At this moment, looking to my left across a perfectly green and manicured corporate garden, noticing how active the building looks, I simultaneously notice the second layer of activity: the Tokyo street below me, which I had almost ironically forgot existed. Then comes the third layer: the very elevated street I’m traveling on. As the journey continues through Tokyo, over the bay, through Chiyoda Ward, and out through the slowly shrinking buildings towards Kawasaki, it becomes obvious that although the size of the buildings decrease, the vitality of the city streets do not. Ward after ward, neighborhood after neighborhood, life thrives in this city. It matters not if its a weekday or weekend, winter or summer, 2pm or 9pm. People exist, people move, people live all around you, and it is this vitality that makes Tokyo, or any city, truly successful.

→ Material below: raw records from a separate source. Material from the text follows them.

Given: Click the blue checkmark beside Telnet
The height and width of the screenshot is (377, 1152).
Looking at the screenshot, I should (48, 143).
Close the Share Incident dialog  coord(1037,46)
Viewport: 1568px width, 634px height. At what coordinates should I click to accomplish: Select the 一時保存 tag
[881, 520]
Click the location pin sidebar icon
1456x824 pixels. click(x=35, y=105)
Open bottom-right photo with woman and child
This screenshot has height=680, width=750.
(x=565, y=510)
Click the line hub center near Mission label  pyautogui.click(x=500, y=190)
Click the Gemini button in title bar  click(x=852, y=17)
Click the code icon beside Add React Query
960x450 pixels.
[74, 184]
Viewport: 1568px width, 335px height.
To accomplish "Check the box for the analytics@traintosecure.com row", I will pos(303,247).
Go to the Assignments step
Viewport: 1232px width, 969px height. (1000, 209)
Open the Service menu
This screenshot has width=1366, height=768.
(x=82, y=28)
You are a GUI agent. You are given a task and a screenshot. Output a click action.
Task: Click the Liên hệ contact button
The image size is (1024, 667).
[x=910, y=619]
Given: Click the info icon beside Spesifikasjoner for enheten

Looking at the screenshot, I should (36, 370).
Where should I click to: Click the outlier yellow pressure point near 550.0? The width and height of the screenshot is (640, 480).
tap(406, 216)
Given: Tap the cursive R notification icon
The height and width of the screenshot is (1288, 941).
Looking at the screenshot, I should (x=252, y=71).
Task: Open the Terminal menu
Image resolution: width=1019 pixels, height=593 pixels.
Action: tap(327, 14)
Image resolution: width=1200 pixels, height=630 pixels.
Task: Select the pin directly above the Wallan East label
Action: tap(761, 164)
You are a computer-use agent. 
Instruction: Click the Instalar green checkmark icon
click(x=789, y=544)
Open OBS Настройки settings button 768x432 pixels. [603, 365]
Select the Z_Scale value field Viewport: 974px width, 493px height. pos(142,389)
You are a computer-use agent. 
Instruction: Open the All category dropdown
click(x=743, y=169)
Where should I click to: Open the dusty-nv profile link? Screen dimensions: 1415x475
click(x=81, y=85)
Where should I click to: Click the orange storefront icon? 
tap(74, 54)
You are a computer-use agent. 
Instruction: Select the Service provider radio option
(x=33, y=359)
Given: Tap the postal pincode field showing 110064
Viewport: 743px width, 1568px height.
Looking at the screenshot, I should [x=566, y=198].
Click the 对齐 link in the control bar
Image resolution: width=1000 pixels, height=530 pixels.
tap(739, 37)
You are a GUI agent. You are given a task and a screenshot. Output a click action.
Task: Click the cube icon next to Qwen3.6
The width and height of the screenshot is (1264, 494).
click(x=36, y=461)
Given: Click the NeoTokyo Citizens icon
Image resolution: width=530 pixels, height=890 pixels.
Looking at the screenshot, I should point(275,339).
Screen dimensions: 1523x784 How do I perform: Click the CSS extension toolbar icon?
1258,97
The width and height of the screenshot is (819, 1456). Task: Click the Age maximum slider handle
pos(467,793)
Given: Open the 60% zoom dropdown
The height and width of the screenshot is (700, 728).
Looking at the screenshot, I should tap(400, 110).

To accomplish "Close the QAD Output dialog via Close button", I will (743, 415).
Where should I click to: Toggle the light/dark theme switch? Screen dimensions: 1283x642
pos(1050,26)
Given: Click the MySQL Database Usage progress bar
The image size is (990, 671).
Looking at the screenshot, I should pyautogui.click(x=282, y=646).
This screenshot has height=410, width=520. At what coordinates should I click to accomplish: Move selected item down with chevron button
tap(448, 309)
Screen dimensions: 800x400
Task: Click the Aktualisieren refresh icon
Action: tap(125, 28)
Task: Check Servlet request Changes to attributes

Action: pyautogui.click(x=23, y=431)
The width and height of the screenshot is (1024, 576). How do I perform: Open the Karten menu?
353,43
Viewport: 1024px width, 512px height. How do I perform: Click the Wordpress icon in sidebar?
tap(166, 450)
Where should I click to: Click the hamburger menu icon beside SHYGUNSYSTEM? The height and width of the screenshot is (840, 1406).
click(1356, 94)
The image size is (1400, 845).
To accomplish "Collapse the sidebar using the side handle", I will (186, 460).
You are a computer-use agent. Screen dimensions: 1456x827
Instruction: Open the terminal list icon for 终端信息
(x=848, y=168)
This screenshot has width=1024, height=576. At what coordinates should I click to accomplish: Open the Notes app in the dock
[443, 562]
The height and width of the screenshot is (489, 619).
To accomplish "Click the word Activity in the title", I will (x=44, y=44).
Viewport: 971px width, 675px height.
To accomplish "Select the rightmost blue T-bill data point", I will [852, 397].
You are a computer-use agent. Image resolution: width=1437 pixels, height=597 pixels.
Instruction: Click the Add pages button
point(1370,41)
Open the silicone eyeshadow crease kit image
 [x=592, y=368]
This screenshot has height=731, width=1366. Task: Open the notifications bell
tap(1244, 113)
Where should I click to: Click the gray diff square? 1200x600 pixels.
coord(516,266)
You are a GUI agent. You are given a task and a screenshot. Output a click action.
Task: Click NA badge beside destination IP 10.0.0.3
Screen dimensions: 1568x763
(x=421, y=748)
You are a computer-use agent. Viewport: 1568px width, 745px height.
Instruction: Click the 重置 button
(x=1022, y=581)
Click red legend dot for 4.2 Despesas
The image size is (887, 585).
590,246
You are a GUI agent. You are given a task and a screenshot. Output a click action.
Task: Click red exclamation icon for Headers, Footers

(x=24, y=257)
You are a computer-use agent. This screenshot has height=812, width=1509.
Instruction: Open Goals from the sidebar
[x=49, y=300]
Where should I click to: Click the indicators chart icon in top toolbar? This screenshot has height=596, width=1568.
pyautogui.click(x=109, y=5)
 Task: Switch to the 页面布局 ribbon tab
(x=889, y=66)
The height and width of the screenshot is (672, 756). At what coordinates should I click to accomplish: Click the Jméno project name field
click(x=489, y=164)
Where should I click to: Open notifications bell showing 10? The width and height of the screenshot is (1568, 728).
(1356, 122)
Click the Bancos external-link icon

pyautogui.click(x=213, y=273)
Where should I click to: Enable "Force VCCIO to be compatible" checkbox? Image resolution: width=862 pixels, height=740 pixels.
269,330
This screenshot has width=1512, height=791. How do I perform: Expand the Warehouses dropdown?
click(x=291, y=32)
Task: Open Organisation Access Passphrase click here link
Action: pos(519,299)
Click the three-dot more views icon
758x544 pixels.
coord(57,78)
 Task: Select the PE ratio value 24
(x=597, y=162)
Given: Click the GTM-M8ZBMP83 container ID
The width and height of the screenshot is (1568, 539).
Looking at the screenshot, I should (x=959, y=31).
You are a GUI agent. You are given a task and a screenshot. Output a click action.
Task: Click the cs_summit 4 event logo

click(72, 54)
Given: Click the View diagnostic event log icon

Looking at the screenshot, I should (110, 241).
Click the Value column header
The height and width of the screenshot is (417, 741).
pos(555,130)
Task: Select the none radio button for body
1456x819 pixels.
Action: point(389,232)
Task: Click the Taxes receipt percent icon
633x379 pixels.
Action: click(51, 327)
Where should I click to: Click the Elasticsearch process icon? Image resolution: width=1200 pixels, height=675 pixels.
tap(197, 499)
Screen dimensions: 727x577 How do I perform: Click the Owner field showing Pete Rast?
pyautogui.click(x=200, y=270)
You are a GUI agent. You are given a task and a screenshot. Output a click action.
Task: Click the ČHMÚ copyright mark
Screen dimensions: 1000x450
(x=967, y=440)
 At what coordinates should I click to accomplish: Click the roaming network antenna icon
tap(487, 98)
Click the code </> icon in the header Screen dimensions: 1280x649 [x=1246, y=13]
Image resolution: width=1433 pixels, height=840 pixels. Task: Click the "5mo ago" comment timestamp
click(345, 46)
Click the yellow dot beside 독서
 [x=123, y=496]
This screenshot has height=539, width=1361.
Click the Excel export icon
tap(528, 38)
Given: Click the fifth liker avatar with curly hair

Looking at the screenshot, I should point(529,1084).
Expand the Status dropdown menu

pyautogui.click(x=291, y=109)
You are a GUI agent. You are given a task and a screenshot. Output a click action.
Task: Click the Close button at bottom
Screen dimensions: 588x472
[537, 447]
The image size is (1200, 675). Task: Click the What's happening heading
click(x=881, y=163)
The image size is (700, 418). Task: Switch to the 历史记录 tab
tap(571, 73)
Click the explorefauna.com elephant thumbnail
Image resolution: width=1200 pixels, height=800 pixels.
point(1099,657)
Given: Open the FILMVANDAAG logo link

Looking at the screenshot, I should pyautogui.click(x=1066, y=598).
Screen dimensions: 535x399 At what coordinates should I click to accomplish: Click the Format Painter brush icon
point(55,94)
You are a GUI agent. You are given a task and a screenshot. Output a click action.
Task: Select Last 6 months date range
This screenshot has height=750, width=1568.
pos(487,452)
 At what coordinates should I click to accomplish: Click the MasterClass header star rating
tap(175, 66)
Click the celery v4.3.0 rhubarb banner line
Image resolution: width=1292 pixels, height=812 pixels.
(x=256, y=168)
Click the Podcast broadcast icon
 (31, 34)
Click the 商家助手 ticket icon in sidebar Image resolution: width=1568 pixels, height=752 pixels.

Having spent a good deal of time in four large cities in my life: Tokyo, Los Angeles, New York, and Chicago. I have to admit that unfortunately, Chicago is the only one which does not posess this type of vitality. But recalling my time in Tokyo, L.A. and New York, my heart begins to beat faster, and the human in me (not the architect in me) wants to take it all in and live.
Tokyo’s is so obvious that one is almost knocked unconscious by it. New York’s is similar, although it certainly has more hot and cold moments. However, when you catch New York in one of its hot moments, when the weather is right and EVERYONE knows it and are taking advantage of it, it is truly magical. The street food, the constant ground-level retail, the labyrinth of underground secret passageways known as the MTA. This city is truly a living, breathing creature.
Los Angeles’ vitality exists in its underbelly. Los Angeles’ working class and imigrant population is its most powerful entity, and one that has truly overtaken it. Its this working class that gets completely overshadowed by the bright, plastic lights of Hollywood and Rodeo Drive. Visitors to Los Angeles often wonder how an entire city can survive only by the entertainment industry – as if there is no other industry in the city besides what gets magically beamed to their television sets every evening. But this working class is what gives Los Angeles its “buzz.” There is a dull hum to the city – an obscuring veil – which continuously informs you that while you are currently breathing its [sometimes thick and orange-brown] air, none of it really belongs to you and you are truly only one small part in a vast show that’s being performed behind the cameras and off the stage sets.
We all coexist on this Earth, in locations of varying shape, type, and density. Architecture, urban design, landscape: these are all simply means of ordering how we interact with one another. Without feeling like a small part to a larger whole, this life would be stagnant and lonely. I wish to celebrate the places on this Earth that make me feel like a human, by making the swarms of other humans around me a bit more sublime.